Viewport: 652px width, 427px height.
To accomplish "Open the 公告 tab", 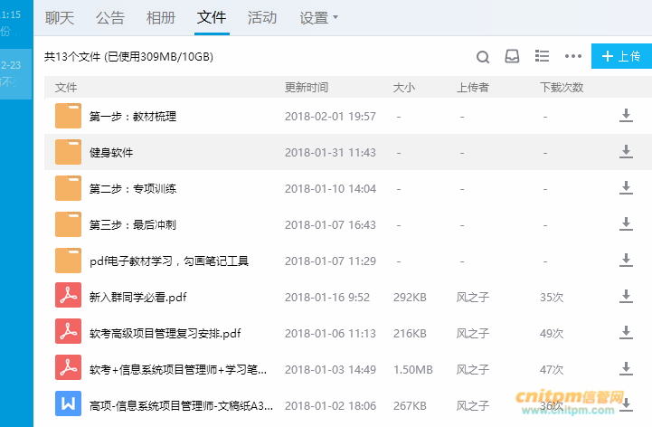I will (x=110, y=18).
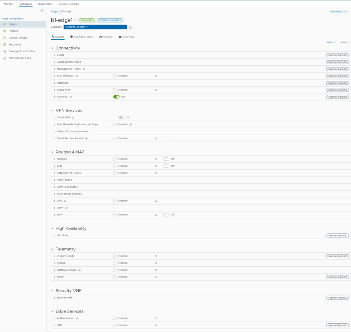Click the Object Groups sidebar icon
Screen dimensions: 351x332
[5, 38]
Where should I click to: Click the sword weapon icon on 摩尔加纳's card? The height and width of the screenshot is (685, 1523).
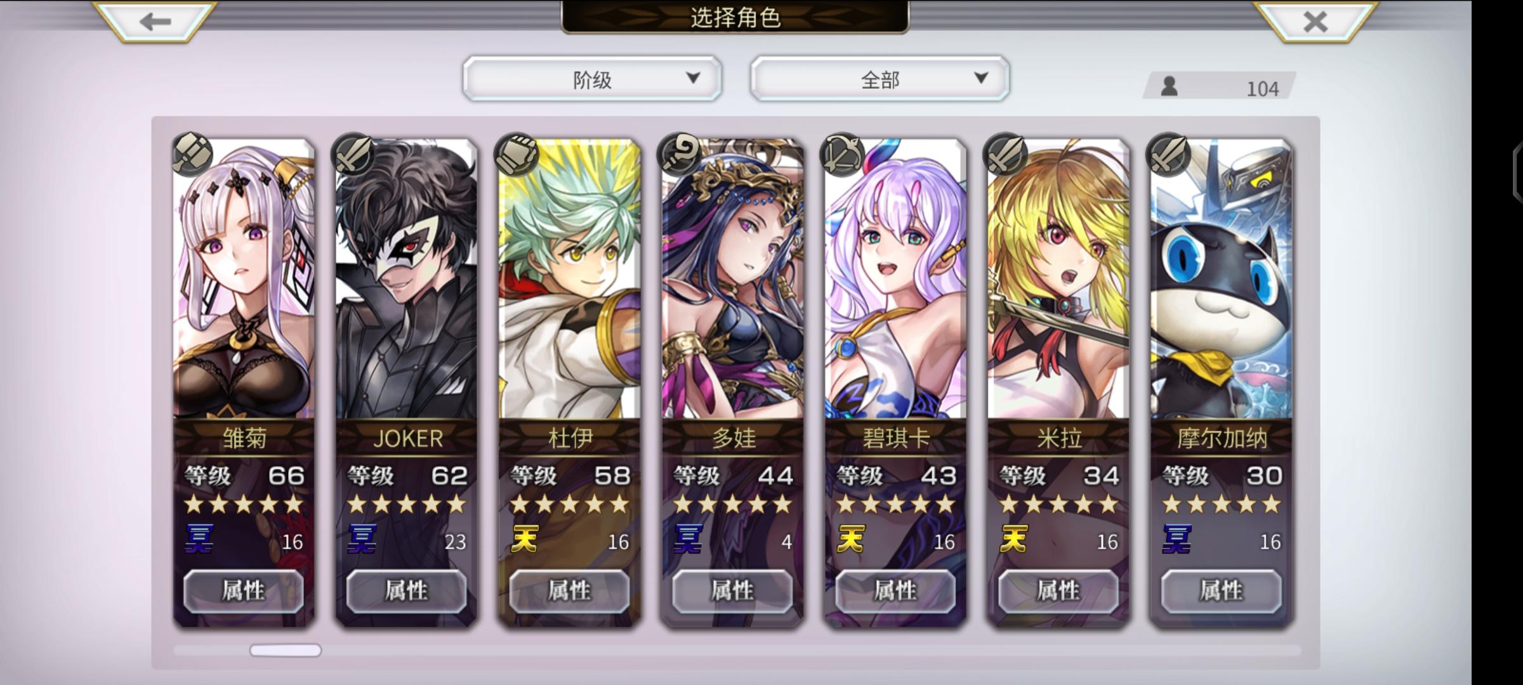[1169, 155]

Your assignment >>
Repeat verbatim the lines from the one with "Where should I" through the end of the listing above. Include both ends, add nothing, and exclude the pictures.

The answer >>
Where should I click to: Click the sword weapon icon on 摩尔加纳's card? The height and width of the screenshot is (685, 1523).
[1169, 155]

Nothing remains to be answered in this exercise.